Bloggings on Immigration Law

by Roger Algase

Some Further Thoughts From A Devil's Advocate About Crane v. Napolitano, Continued

In my August 29 blogging, I began my discusssion of the central allegation in the complaint in Crane v. Napolitano, the lawsuit recently filed by a group of ICE agents who are charging ICE Director John Morton and DHS Secretary Janet Napolitano with illegally ordering them not to arrest specified DREAMERs or put them into removal proceedings.

The statute involved is 8 U.S.C. Section 1225(a) and (b) (INA Section 235(a) and (b)), which, on its face, requires immigration officers to take into custody and put into removal proceedings anyone who is in the US without having been inspected by an immigration officer (EWI). See paragraphs 55 through 59 of the complaint.

The complaint alleges that the Prosecutorial Discretion memo issued by John Morton on June 17, 2011 and the Deferred Action memo issued by Janet Napolitano on August 15, 2012 (which, by its own terms, relies on the Morton Prosecutorial Discretion memo for its legal justification), violate the above statute by allegedly directing ICE officers to i) exercise discretion not to put certain "low priority" EWI people into removal proceedings (Morton memo) ; and, ii) identifying a described class of DREAMERs as people who (again in the exercise of discretion) are to be exempted from being placed in removal proceedings through "Deferred Action".

The issue, therefore, is whether ICE officers have discretion to refuse to put people into removal proceedings who would otherwise have to be put into these proceedings according to the statute. Normally, if one wishes to argue that a certain statute does not apply in a given situation, there are three ways to do so.

One is to argue that the statute in question on its face does not apply to the facts at hand. Another is to argue that even though the statute does apply, there is nothing in the fact pattern that is inconsistent with the statute. The third is to argue that even if the facts at hand appear to violate the statute, there is some higher principle of law (such as the Constitution) which renders the statute invalid or inapplicable.

In their August 27 ID Article They Still Have Their DREAM: Law Suit Against Dreamers Will Go Nowhere Cyrus D. Mehta and Gary Endelman in effect argue that the above statute, despite its plain language, does not prevent ICE officers from using their discretion not to put a defined class of people, i.e. certain EWI DREAMERs, into removal proceedings.

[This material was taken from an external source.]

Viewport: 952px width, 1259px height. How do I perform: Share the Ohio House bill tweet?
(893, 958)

First, the above authors point out that not every DREAMER is EWI and that the above statute only applies to EWI immigrants.This is a valid point, but it does not help the overwhelming majority of DREAMERs, not many of whom originally entered the US after proper inspection with valid visas which they later overstayed.

The authors next, instead of arguing against the validity or applicability of the statute itself, seek to attack it indirectly by stating that, in effect, there is a general principle of law in favor of deferred action. They write:

"Deferred action is neither recent nor radical. Widows of US citizens have been granted the benefit. Battered immigrants have also known its sheltering arms."

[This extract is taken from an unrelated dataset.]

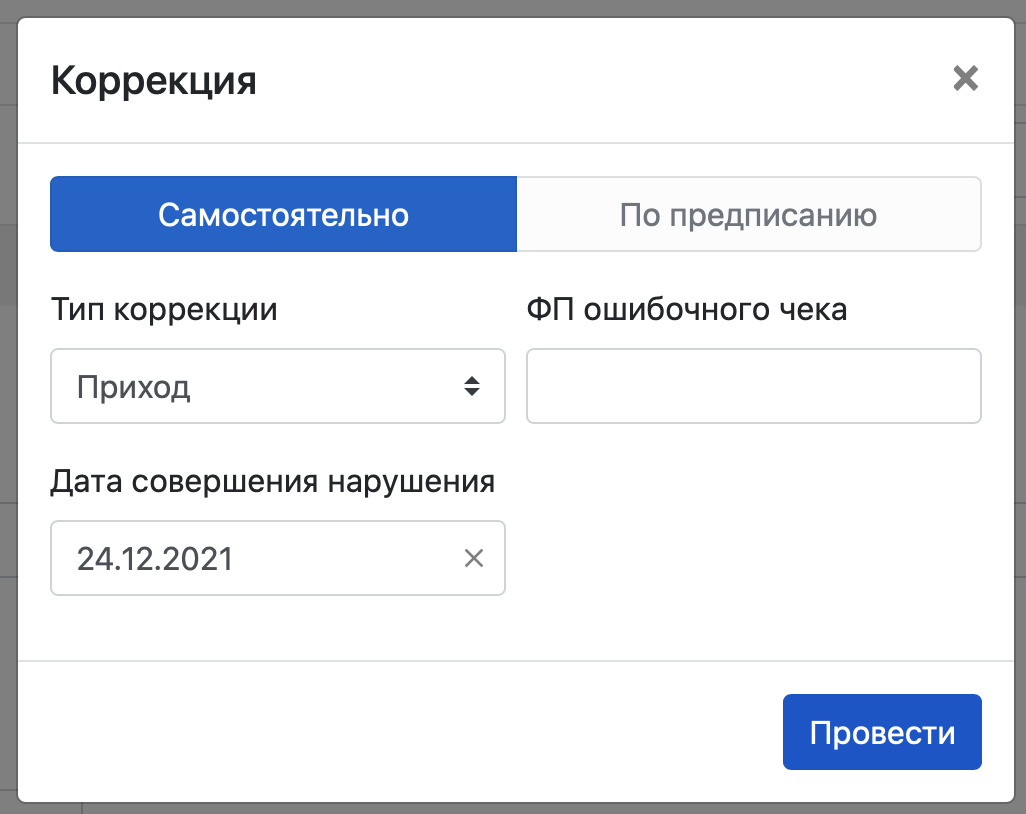Open the date picker showing 24.12.2021
The width and height of the screenshot is (1026, 814).
pyautogui.click(x=250, y=558)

This is an amazing argument. As shown by their links in support the above quoted passage, both widows of US citizens and battered immigrants are eligible for deferred action protecting them from removal by statute. Where is the statute granting DREAMERs (at least the great majority of EWI ones) exemption from being put into removal proceedings?

Ah, yes, the DREAM Act itself grants this protection. But there is one problem. One does not have to be Kris Kobach in order to point out that the DREAM Act failed to pass Congress. Nor did Kobach fail to mention this in the complaint.

The Mehta-Endelman article also cites INA Section 103(a)(1), which charges the DHS Secretary with the "administration and enforcement" of the Act, as authority for deciding whether or not to remove an alien. But the issue, according to the complaint, is not whether or the DHS Secretary can decide whether or not remove a person, but the narrower one of whether she can make that decision without putting the person into removal proceedings first. Based on the statute, Kobach may have a serious argument. To be continued.

About The Author

Roger Algase is a graduate of Harvard College and Harvard Law School. He has been practicing business immigration law in New York City for more than 20 years

The opinions expressed in this article are those of the author(s) alone and should not be imputed to ILW.COM.